Friday, January 12, 2007

SSWAG crit session

Yesterday, January 11th, was the first SSWAG meeting of the new year. SSWAG is Seven Stories Writers and Artists Group. We are a group of writers and artists writing and illustrating children's books. We started at the end of a CLL (Centre for Lifelong Learning) course on writing for children. We are based at Seven Stories which is the Centre for the Children's Book in the Ouseburn Valley, Tyneside.
We alternate Writers and artists at our monthly meetings. This time, my work, Uncle Uriel's Legacy was one of the works being critted. As well as the usual: does it make sense? could you follow the story? would you want to read more? - questions, I had two specific ones:
  1. I started out thinking I was writing a book for teenagers/ young adults, but now I'm not sure. Is the writing, especially in the Book of Daniel, too demanding? Should I be aiming at adults?
  2. The story is told in two voices: Just Soh's Story - a third person narrative told from the point of view of Soh (Sophrosnia Ecklethwight) - and the Book of Daniel, narrated in the first person by Daniel. I wanted to consider whether these narratives should alternate chronologically: 11/11/18 Soh, 11/11/18 Daniel, 25/11/18 Soh and so on... Or should I tell Soh's complete story, then Daniel's, then the third part where they meet?

The SSWAGgers were extremely complimentary about the writing. I do wonder sometimes whether we are too kind. The consensus seemed to be that the target age wasn't a problem. It could appeal to both adults and literate teenagers. It's not for the spoon-fed, but does that matter?

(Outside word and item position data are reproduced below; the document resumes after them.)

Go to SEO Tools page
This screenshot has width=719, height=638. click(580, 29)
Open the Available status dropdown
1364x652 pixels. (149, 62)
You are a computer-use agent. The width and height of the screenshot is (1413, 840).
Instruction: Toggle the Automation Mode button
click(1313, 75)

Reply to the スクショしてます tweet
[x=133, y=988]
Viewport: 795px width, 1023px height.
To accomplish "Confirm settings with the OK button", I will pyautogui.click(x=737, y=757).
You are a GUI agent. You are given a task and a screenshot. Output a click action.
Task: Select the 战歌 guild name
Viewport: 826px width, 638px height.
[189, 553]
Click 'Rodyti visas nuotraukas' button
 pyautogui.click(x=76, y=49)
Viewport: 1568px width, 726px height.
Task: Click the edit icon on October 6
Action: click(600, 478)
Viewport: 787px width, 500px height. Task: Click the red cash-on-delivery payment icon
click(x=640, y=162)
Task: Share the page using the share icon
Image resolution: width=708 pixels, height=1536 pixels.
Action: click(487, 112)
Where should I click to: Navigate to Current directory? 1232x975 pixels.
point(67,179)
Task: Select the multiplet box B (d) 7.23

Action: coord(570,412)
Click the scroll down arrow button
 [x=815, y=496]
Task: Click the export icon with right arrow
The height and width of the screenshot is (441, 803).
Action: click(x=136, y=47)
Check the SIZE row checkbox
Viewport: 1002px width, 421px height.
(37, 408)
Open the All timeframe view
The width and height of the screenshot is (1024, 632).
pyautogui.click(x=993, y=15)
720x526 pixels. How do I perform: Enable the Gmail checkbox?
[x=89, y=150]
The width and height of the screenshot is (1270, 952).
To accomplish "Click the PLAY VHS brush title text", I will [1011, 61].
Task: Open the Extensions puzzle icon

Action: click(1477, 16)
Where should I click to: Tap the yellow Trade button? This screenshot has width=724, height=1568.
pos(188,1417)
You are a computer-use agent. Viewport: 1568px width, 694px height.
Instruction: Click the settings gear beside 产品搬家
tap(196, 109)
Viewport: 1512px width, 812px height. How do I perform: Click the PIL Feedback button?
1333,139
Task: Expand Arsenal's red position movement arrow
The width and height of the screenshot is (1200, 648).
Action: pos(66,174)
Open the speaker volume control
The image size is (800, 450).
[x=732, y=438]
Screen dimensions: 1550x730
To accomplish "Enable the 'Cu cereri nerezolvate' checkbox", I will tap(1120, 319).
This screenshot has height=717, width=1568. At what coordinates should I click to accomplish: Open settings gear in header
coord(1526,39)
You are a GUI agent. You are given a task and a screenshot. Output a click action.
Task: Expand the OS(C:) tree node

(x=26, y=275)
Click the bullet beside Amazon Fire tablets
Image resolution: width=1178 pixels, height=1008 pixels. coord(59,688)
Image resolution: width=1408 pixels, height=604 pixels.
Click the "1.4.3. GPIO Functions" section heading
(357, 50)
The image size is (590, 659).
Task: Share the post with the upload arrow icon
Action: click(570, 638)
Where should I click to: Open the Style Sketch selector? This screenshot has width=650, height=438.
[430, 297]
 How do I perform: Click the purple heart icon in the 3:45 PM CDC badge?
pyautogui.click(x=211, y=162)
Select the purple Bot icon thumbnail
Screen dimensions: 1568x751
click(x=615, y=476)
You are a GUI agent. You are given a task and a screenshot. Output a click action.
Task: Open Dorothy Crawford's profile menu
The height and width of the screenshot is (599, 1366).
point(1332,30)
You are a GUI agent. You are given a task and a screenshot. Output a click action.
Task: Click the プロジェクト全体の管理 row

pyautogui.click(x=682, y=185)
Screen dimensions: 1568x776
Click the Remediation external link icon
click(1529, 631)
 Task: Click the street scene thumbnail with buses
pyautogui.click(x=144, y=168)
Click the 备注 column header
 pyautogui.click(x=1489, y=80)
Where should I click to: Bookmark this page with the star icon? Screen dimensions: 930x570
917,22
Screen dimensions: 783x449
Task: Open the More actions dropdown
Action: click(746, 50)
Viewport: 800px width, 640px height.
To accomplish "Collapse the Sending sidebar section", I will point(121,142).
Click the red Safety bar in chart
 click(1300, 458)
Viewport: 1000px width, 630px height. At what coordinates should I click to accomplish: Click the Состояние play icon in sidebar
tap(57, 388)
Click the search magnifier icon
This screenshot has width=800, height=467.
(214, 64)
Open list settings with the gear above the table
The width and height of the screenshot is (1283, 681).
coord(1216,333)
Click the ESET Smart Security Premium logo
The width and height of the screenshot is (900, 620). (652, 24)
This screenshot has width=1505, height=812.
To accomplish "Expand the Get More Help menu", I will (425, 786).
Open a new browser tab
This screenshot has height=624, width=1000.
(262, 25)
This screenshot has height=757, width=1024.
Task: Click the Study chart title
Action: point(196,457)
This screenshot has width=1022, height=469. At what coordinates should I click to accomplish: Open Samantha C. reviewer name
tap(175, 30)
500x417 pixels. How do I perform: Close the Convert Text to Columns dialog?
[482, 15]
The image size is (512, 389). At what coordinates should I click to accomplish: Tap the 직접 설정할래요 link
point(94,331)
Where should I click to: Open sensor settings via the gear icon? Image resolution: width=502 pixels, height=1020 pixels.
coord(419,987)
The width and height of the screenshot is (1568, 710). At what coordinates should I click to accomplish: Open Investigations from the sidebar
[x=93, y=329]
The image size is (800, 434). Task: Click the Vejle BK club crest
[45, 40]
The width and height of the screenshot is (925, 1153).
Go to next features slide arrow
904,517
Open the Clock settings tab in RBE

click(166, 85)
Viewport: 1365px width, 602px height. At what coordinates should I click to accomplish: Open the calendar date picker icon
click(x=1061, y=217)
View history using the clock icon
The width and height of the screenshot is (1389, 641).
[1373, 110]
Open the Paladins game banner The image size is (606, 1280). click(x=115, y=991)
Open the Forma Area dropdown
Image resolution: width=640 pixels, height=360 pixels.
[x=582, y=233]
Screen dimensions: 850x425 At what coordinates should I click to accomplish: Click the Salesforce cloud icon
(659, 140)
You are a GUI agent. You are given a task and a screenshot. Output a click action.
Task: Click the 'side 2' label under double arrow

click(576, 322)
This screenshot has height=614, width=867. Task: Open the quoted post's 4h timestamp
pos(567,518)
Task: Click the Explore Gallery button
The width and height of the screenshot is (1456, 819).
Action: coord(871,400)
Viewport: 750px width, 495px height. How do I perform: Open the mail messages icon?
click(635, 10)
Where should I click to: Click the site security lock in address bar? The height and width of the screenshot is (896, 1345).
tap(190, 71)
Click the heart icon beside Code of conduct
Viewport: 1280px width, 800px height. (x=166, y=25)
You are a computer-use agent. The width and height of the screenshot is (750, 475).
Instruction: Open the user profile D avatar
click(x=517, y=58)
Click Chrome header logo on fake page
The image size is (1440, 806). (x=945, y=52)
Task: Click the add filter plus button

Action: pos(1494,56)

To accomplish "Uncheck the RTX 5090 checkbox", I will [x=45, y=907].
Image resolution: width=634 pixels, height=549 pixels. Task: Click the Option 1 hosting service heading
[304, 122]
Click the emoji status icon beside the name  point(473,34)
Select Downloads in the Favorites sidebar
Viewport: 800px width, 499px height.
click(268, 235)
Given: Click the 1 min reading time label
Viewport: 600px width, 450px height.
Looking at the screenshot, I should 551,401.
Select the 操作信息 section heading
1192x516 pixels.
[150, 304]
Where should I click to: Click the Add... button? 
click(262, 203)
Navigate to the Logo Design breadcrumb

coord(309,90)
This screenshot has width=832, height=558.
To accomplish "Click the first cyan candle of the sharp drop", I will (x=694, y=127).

On the question of how to deliver the two narratives, I'm inclining toward the alternating version, though I will probably write it one story then another. In fact, it's actually the case that I'm writing it higgledy-piggledy. I have written much of the third, joint, part and bits from all over of the other two, but from the planning point of view, I'm going section 1 -10 Soh, section 11 - 20 Daniel, 21- 30 joint. This probably makes no sense to anyone but me. You'll see.